## Work item
Below are some entries. Repeat exactly the lines from the one with "Open The Fifth Wristwatch product" through the one with "Task: Switch to the Tutte le notizie tab", and only those.

Records from a data source

.....

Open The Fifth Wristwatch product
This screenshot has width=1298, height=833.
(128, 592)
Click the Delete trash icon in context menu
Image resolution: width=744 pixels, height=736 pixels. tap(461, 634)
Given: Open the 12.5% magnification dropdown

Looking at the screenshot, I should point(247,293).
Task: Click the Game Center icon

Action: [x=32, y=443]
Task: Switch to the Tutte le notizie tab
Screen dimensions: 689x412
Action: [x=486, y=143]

.....

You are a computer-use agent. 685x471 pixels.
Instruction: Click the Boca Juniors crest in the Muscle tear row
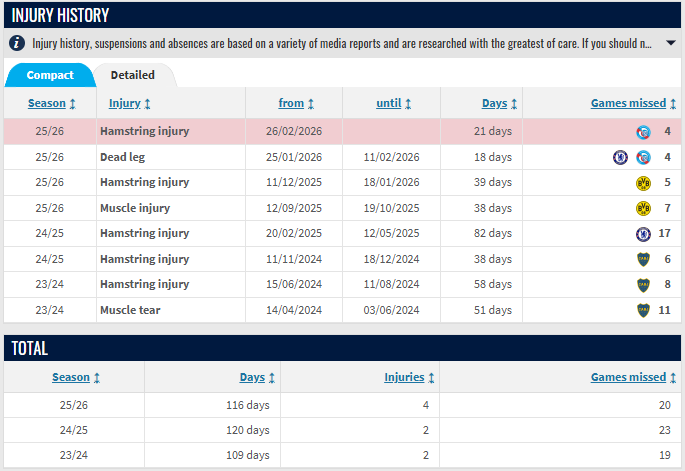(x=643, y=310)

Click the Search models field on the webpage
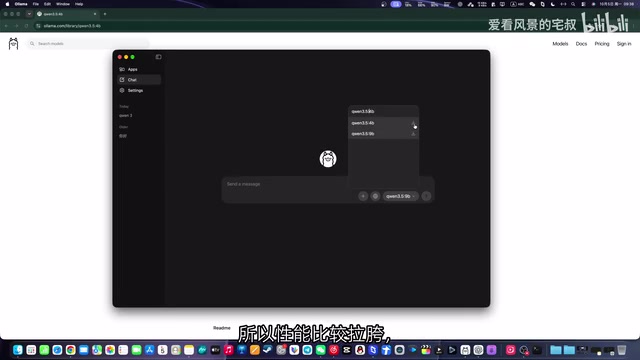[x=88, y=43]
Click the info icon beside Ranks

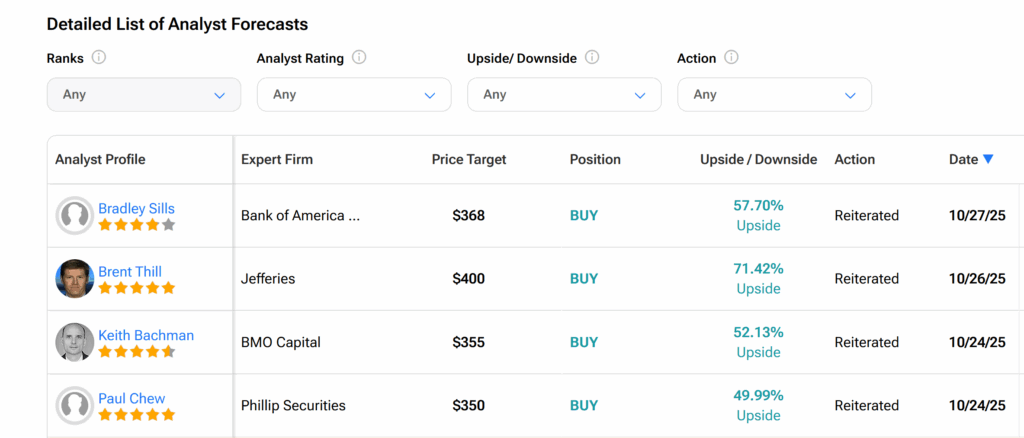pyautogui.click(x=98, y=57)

.....

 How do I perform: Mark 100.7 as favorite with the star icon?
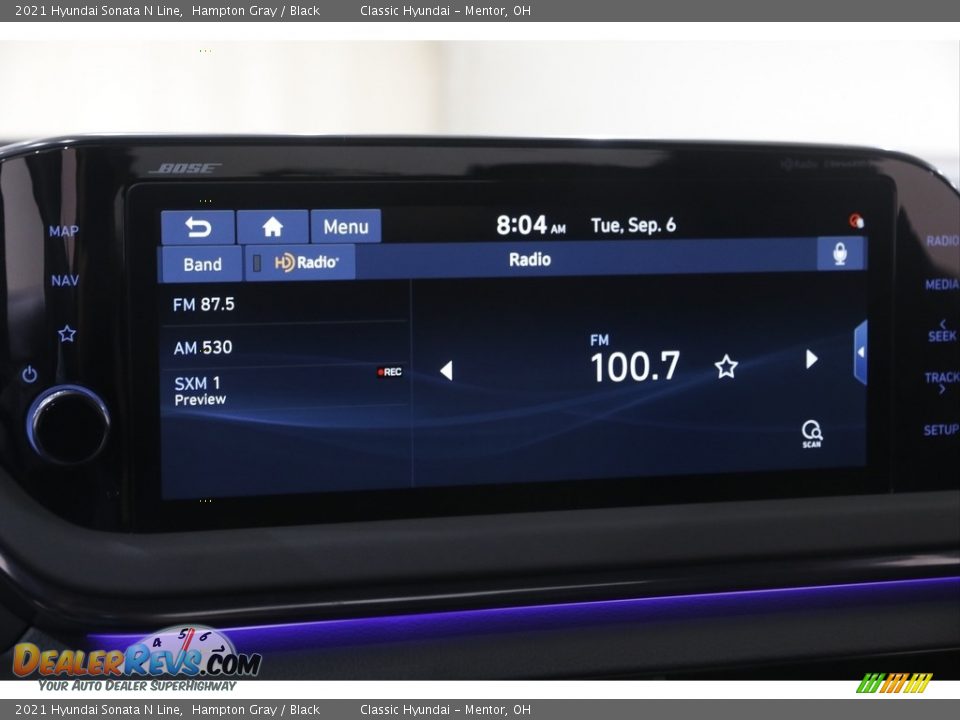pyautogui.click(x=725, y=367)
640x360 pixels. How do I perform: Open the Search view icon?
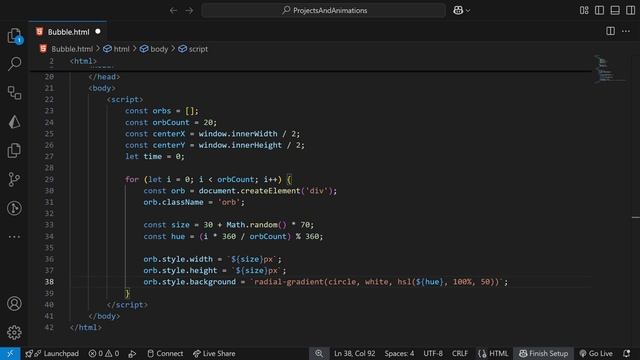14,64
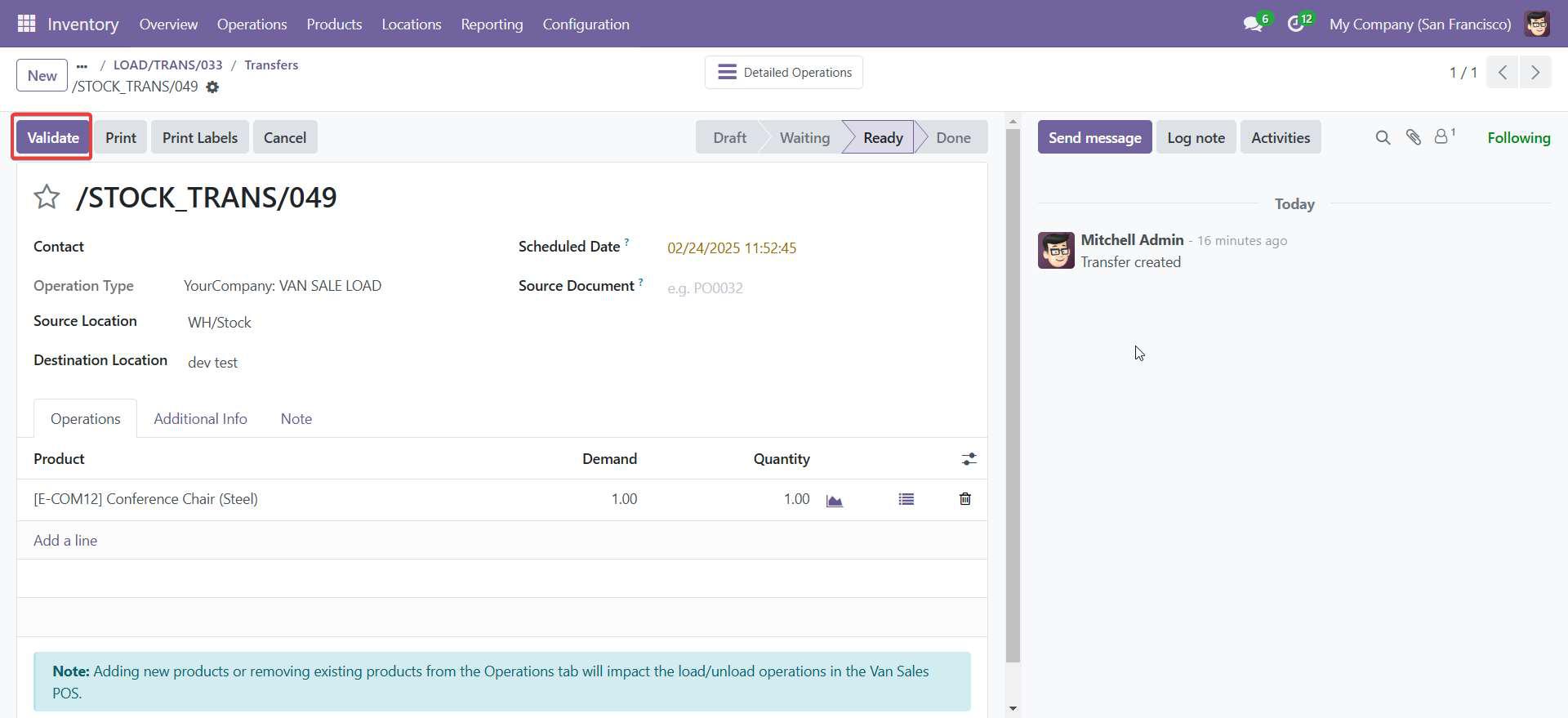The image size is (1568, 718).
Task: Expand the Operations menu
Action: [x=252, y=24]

.....

## Response to this exercise
Open The Fifth Wristwatch product
This screenshot has width=1298, height=833.
(128, 592)
Click the Delete trash icon in context menu
Image resolution: width=744 pixels, height=736 pixels. tap(461, 634)
Given: Open the 12.5% magnification dropdown

Looking at the screenshot, I should point(247,293).
Task: Click the Game Center icon

Action: [x=32, y=443]
Task: Switch to the Tutte le notizie tab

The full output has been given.